Yellowcard has been rocking out with a violin since the beginning, and on this album they seem to have finally mastered incorporating orchestral music into alternative rock. The violin sneaks in when you least expect it, sometimes providing a nice background riff, and other times leading the song with beautiful strokes. The hard hitting and pop punk sounds that you are used to from Yellowcard are heard on the album, with most songs powering on with solid drums laid down like only their drummer LP can do. He masterfully maneuvers the skins, adding killer beats and technical prowess wherever needed. The lead guitar is handled by Ryan Mendez, a new addition to the band after Ben Harper left the band. The man clearly knows his way around a fretboard, shredding when needed, and making beautiful harmonies on demand.
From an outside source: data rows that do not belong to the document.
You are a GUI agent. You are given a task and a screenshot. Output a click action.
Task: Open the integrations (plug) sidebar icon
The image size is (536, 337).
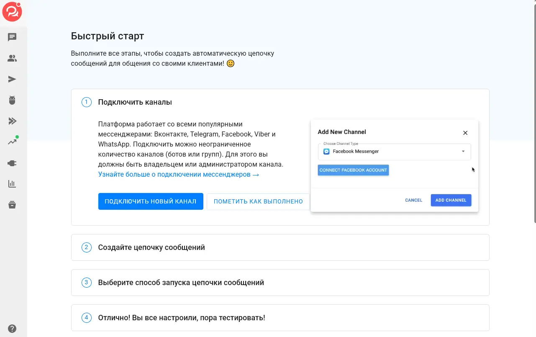(x=12, y=162)
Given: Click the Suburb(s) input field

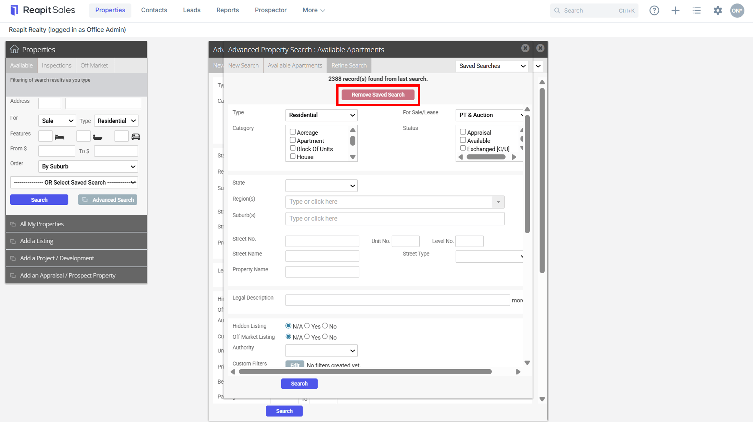Looking at the screenshot, I should pos(395,219).
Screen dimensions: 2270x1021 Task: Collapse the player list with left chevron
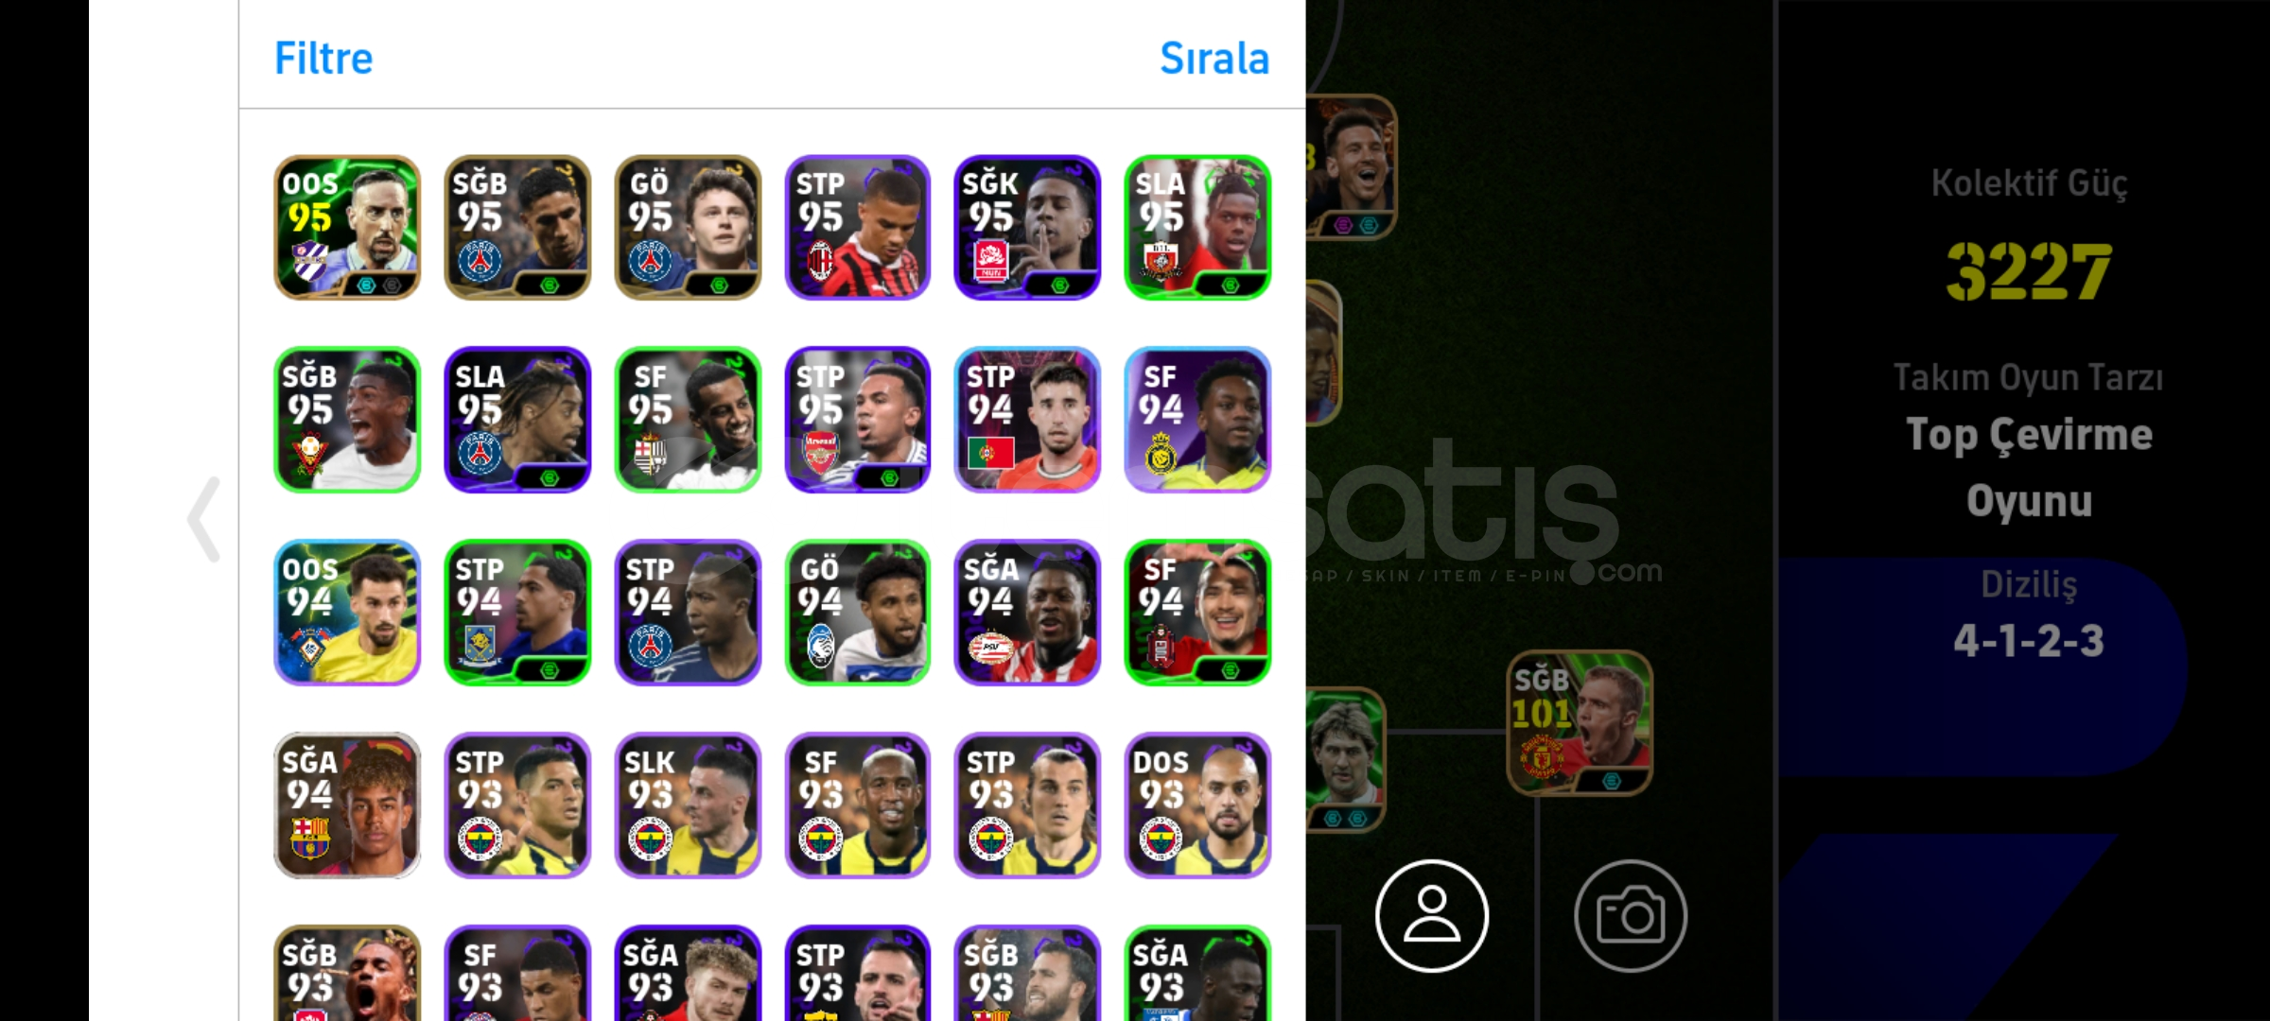coord(204,519)
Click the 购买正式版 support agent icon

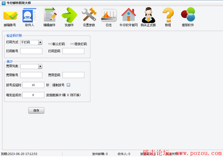148,16
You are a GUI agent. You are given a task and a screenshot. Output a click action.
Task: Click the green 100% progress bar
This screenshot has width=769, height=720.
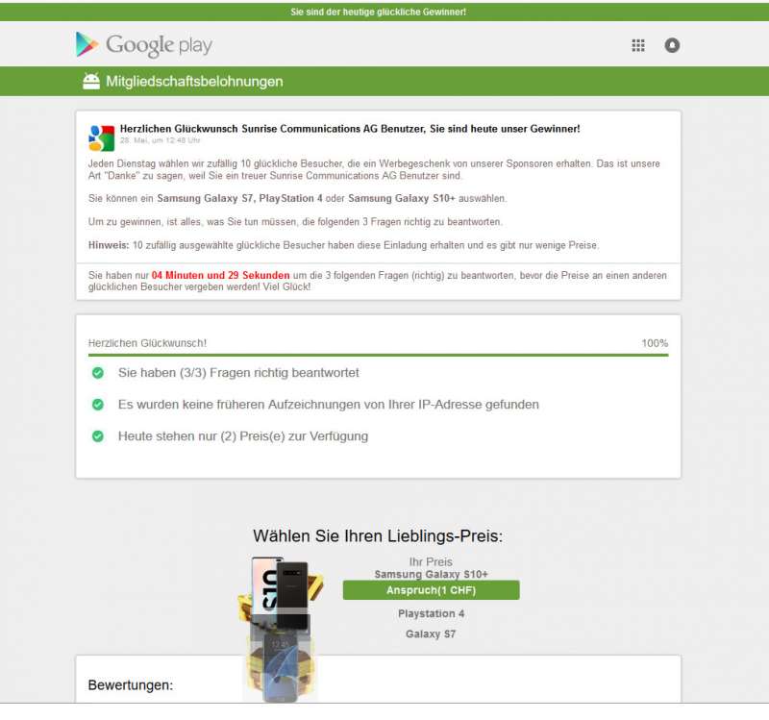tap(378, 355)
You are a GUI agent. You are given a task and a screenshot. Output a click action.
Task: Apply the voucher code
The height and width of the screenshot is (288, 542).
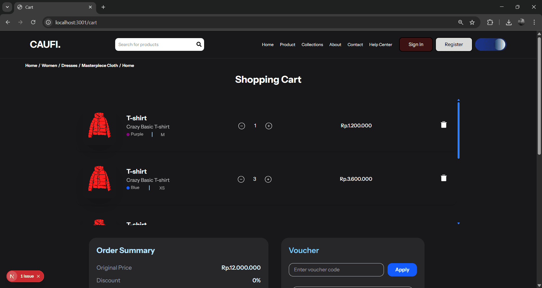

Ryan Key's vocals could not be better, floating ever so lightly over softer tracks, and powering through the harder hitting songs. The use of the piano is heard moreso on this record than their others, and it is a welcome addition. The mixing of the CD is done well, and producer Neal Avron has once again lived up to his reputation.
If you are looking for a solid rock album to listen to that isn't just regurgitated power chords, Yellowcard may be just what you're looking for. With tracks that range from hard hitting to light and airy, Paper Walls offers a dynamic listening experience for any music lover.